The Anti-Defamation League's new report, The 1994 Anti-Defamation League Audit of Anti-Semitic Incidents, which chronicles acts of bigotry committed against the Jewish community, makes a convincing case that anti-Semitism is getting worse. The report, which was released in early 1995, tabulated 2,066 incidents of anti-Semitic violence, assault, arson, threats and harassment in 1994. This is the highest number of such incidents in the audit's 16-year-history. The shocking report cited a 17 percent increase of anti-Semitic campus incidents since 1993; 1,197 personal assault and harassment incidents; 869 acts of vandalism against Jewish institutions and Jewish-owned property; and 141 arrests for anti-Semitic crimes reported in 1994. The five states with the highest totals of anti-Jewish incidents are New York (440); New Jersey (237); California (232); Florida (158); and Massachusetts (134). However, the true tragedy of anti-Semitism can best be conveyed by stories of personal suffering, not by statistics.

In New York, for example, a Hasidic student was assaulted by two teens yelling anti-Semitic epithets. The victim was hit in the head with a wooden club by a 14-year-old and a 15-year-old. In Los Angeles, California, a self-proclaimed Skinhead attacked a yeshiva student with a three-foot pipe and screwdriver, while shouting, "I hate Jews! I'll kill you!" In Missouri, a woman was fired from her job after the owners found out she was Jewish. Her supervisor confirmed that her religion was the cause for her dismissal. In Michigan, a Jewish couple received a package in the mail containing a severed dog's head wrapped in a plastic bag; drawings of swastikas and the words "Dirty Jew" covered the dog's head. At San Francisco State University, a mural depicting Malcolm X included two Stars of David; one with skull and crossbones and the other with a "$" sign in the middle.

As a Black American, I am able to identify with the victims of anti-Jewish sentiments, because both racism and anti-Semitism are the sons of hatred. I remember being surrounded by several white students in the sandbox at Lowell Elementary School in Long Beach, California. Fear shot through my small brown-skinned body as the kids jeered at me and called me a "nigger" over and over again. Although I was one of the few black students attending the school, I had always felt a substantial degree of acceptance from my fellow pupils. This day, however, an argument in the sandbox during recess incited the racial epithets that hurt my feelings. At that moment, humiliation became my only companion. I felt as though I had done something wrong. I felt rejected by people I thought were my friends. I felt alone because I was Black.

This incident was my first encounter with racial hatred, but it certainly was not my last. As a young Black person, I constantly endure the slings and arrows of discrimination. For example, while I walk the streets at night, people often change direction when they see my thin Black frame approaching. Also, women sometimes clutch their purses when they find themselves alone with me in an elevator.
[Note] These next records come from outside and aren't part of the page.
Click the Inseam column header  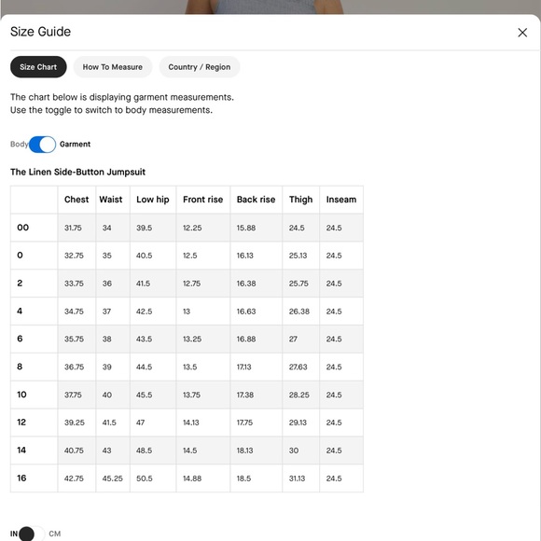click(341, 200)
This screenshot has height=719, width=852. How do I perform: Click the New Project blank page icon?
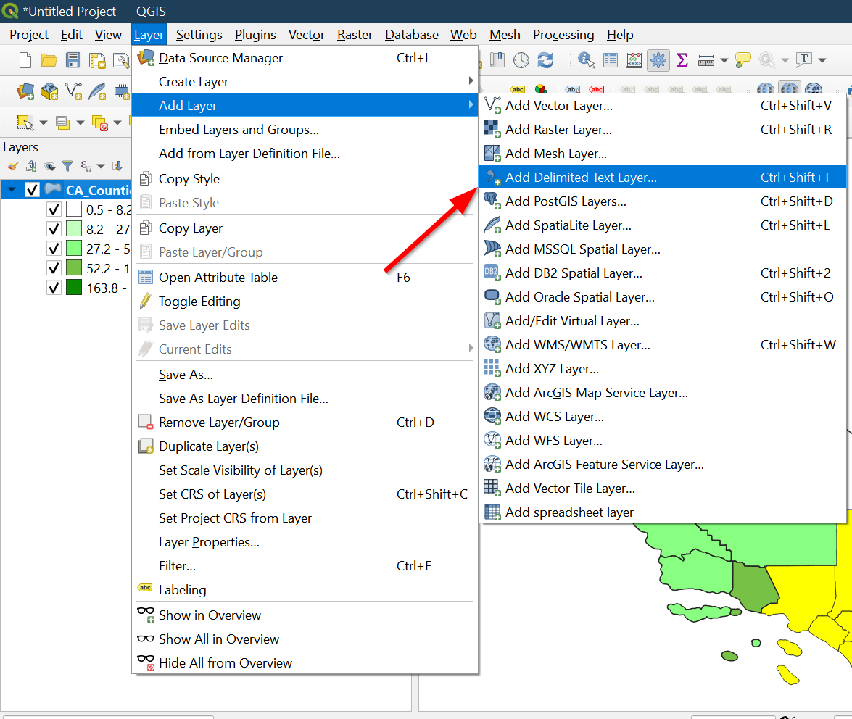click(25, 59)
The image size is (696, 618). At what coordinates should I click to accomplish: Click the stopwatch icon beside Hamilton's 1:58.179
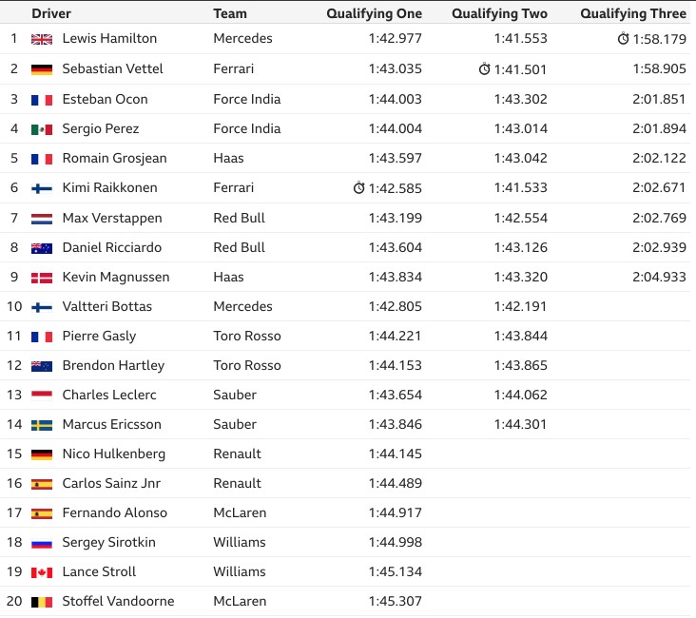pos(623,39)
And sometimes, when I tell people that I am a student at a prestigious law school, I get skeptical looks in return. These overt acts of racism constantly remind me that I cannot abandon the struggle for equality and justice. Fortunately, I have not allowed these negative experiences to turn me into a racist. Instead, I try to empathize with other people who feel the same sting of bigotry and intolerance. But more than empathy is needed. Those people who have suffered the effects of bigotry must do more than resist the temptation to become bigots themselves; they must join together with other victims of bigotry to fight hatred everywhere. "Not in my back yard" is a shortsighted and selfish attitude for fighting injustice. We must fight to end bigotry against all people everywhere. Injustice will not end until we begin to say, "Not in anybody's backyard."

As Martin Luther King Jr. once wrote in his Letter from Birmingham Jail, "Injustice anywhere is a threat to justice everywhere. We are caught in an inescapable network of mutuality, tied in a single garment of destiny. Whatever affects one directly, affects all indirectly." The truth of Dr. King's concept as to the interrelationship of all people is undeniable. Pursuant to Dr. King's philosophy, the bigotry I face as a Black person is connected to the bigotry perpetrated against the Jewish community. In a larger sense, racism endured by Blacks is connected to the intolerance inflicted upon Jewish people. Therefore, I call upon young Blacks to fight against anti-Semitism and to heed the message of Dr. King, who stated, "He who passively accepts evil is as much involved in it as he who helps to perpetrate it. He who accepts evil without protesting against it is really cooperating with it."


Mark Hardie is a member of the national Advisory Committee for the African-American leadership group Project 21.